Hal itu diungkapkan oleh pemulung bernama Ncas. Wanita berusia 60 tahun mengatakan kalau malam hari, Bongkaran sudah seperti dunia lain.
Suara musik dangdut disetel kencang-kencang. Ada penjual minuman keras. Ada perempuan penghibur. Beberapa gubuk menyewakan bilik untuk berbuat "gituan."
"Di sini memang banyak jablay kalau malam, tapi di sebelah sana (menunjuk ke arah bawah jembatan). Sewa biliknya Rp20 ribu, kalau jablay-nya ada yang Rp50, Rp100, sampai Rp200 ribu," kata Ncas kepada Suara.com.
Bongkaran merupakan sebutan untuk kawasan gubuk-gubuk liar yang berdiri di sepanjang jalan inspeksi Kanal Banjir Barat, Tanah Abang, Jakarta Pusat. Hari ini, kawasan tersebut ditertibkan Pemerintah Provinsi Jakarta.
Di sana ada 130 gubuk liar yang rata-rata pakai pondasi kayu dan atap terpal plastik.
Yatno (43) juga berkata hal yang sama. Malam tiba, Bongkaran penuh PSK.
"Di sini ramainya malam, banyak cewek jablay. Kalau malam di gubuk bising suara musik, di sana orang minum-minum (miras)," kata dia.
Yatno mengatakan kawasan ini sudah sering ditertibkan. Tapi, sepeninggal aparat, warga kembali membangun gubuk-gubuk.
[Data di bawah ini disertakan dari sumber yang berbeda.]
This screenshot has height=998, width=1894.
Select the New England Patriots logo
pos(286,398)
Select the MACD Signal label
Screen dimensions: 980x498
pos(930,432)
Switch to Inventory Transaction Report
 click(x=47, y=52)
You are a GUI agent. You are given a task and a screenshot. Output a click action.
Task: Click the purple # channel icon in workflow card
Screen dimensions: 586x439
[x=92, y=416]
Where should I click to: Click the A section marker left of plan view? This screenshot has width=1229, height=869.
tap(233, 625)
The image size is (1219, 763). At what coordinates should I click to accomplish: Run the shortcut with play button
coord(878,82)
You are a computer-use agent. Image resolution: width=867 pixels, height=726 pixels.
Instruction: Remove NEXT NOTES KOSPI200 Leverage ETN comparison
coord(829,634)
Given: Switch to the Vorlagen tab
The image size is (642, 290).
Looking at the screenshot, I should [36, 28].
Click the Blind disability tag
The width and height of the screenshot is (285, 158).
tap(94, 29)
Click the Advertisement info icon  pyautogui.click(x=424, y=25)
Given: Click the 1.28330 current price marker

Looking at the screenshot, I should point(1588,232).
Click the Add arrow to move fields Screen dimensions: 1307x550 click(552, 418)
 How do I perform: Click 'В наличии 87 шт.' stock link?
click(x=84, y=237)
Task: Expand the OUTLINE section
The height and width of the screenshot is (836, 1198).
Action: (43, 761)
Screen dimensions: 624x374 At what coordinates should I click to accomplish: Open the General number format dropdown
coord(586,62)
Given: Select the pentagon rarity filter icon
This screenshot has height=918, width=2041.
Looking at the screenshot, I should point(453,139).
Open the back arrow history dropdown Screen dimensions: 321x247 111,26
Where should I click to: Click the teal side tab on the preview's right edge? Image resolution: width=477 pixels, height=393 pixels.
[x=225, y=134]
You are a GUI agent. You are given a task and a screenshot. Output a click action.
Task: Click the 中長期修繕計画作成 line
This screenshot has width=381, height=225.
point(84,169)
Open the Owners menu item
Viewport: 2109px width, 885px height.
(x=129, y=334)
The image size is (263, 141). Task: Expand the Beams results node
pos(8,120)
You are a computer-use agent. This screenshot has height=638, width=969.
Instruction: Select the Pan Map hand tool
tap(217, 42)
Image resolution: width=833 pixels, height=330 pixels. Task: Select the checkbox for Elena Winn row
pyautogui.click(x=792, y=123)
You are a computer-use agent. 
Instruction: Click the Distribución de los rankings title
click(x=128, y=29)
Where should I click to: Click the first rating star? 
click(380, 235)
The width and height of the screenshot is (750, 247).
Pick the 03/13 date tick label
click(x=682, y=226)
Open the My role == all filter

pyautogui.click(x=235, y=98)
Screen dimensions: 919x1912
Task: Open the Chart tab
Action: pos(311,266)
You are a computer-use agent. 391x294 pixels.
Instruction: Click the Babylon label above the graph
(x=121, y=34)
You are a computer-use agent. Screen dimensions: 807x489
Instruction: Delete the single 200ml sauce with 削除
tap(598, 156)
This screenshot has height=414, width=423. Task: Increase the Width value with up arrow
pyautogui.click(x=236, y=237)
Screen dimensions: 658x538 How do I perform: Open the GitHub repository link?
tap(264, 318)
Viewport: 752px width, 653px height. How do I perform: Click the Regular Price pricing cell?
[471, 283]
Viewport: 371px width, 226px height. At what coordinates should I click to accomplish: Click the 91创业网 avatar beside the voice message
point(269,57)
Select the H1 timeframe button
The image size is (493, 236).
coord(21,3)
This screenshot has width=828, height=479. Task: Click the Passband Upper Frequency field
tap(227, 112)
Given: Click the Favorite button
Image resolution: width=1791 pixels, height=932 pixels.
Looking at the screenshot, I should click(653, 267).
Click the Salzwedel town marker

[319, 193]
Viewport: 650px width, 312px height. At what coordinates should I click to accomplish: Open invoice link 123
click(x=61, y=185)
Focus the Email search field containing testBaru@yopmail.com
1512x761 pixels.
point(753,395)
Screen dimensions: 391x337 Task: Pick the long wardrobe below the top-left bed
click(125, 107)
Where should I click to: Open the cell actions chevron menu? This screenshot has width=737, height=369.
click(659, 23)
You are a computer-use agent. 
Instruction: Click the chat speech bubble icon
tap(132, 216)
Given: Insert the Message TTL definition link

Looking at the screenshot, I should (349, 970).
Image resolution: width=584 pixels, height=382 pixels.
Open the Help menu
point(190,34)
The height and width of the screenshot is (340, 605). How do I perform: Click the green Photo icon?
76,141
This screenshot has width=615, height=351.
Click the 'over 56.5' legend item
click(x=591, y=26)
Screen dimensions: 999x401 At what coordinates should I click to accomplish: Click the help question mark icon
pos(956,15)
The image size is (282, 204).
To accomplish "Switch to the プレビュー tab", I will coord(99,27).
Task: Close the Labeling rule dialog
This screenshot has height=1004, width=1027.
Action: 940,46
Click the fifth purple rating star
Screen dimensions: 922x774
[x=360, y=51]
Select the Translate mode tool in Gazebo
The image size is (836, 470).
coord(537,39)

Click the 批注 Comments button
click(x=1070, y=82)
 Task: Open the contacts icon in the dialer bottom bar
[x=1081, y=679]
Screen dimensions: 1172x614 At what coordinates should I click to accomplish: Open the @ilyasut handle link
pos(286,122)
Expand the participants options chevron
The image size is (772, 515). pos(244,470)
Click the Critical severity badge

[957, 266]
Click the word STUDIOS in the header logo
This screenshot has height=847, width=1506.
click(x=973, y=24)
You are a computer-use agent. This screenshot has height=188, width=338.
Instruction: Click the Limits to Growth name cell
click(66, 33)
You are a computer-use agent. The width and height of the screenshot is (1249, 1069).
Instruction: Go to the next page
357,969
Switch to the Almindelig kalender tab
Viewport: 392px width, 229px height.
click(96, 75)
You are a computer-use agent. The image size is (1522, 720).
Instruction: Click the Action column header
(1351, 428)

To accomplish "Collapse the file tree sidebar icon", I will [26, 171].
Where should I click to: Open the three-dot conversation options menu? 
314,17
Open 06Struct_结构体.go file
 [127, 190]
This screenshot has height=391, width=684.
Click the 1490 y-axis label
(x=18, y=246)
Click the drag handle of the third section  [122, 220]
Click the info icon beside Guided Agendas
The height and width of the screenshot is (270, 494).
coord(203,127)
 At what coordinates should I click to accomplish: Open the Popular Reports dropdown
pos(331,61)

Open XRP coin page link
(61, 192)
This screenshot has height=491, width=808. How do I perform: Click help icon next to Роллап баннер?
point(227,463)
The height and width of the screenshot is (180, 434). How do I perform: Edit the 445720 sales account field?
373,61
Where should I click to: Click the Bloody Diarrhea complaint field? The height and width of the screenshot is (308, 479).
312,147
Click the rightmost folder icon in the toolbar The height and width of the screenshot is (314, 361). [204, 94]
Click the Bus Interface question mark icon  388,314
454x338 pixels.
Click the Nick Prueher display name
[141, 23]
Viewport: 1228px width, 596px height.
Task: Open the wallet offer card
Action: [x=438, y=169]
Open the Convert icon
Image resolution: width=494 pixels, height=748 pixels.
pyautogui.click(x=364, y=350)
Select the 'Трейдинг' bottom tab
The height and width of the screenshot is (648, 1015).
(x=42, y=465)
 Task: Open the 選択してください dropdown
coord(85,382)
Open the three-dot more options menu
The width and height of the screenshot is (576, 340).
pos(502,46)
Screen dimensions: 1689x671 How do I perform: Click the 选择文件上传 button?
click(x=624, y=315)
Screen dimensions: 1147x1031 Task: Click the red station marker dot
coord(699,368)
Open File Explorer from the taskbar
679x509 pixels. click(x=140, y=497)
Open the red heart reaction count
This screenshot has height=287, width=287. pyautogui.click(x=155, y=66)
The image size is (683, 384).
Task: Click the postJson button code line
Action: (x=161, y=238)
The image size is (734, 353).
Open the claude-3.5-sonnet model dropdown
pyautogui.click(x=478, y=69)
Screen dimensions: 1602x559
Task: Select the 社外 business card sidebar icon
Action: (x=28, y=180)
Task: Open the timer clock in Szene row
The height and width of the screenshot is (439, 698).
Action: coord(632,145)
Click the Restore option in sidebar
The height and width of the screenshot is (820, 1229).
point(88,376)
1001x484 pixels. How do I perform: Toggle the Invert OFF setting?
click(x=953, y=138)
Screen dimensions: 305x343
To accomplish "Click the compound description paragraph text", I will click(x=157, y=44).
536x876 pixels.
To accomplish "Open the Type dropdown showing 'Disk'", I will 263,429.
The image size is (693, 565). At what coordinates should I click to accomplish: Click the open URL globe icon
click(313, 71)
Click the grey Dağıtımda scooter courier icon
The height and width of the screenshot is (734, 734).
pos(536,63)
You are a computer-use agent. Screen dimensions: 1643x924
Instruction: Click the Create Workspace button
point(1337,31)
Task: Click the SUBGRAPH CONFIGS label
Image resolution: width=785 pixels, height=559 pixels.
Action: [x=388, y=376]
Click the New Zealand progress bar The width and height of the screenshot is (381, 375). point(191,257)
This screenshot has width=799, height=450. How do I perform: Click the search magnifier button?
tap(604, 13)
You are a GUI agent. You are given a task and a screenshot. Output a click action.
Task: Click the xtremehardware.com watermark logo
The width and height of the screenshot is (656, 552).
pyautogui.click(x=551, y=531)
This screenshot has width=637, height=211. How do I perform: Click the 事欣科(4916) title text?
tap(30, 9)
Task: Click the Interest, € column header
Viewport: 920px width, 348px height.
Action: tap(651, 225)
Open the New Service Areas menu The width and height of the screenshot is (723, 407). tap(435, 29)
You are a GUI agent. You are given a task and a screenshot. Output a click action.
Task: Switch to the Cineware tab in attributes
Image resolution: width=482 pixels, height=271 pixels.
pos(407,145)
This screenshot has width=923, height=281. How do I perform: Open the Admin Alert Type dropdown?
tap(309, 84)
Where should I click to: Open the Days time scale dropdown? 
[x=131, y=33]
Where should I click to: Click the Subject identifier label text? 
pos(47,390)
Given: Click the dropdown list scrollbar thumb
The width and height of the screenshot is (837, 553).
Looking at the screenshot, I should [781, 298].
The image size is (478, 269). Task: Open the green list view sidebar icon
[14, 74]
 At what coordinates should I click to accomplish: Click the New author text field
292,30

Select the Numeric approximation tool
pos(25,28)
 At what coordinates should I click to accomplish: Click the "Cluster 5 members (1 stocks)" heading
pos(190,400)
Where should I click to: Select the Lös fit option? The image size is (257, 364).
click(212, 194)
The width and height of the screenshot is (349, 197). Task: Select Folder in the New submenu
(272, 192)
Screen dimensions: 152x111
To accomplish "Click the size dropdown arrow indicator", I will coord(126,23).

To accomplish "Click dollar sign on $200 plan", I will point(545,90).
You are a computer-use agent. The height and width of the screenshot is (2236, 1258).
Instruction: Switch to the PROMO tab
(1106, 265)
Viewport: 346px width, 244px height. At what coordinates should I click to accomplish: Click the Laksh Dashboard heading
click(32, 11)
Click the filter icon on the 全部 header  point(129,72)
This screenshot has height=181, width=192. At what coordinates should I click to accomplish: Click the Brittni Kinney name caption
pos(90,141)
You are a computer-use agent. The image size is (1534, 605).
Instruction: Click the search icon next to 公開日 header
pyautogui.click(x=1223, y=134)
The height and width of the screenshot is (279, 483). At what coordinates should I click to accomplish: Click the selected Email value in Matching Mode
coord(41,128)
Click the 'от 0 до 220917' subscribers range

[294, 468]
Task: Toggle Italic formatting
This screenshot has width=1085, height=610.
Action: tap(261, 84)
Zaman Gubernur Jakarta Basuki Tjahaja Purnama dulu, misalnya.
"Sejak saya kecil kawasan Bongkaran ini sudah ada. Di sini sejak dulu memang tempat prostitusi kelas bawah," ujar dia.
Tak melawan
Tak ada perlawanan dari warga ketika aparat menertibkan gubuk-gubuk liar di sepanjang Kanal Banjir Barat.
Kawasan ini langsung menjadi perhatian Anies Baswedan dan Sandiaga Uno setelah mereka mendapatkan laporan mengenai adanya kegiatan prostitusi di sana.
Kegiatan esek-esek di daerah tersebut berlangsung pada malam hari.
Beberapa waktu yang lalu, sedikitnya ada empat alat berat menggaruk gubuk-gubuk itu. Puing-puing bangunan kemudian diangkut sekitar 20 truk.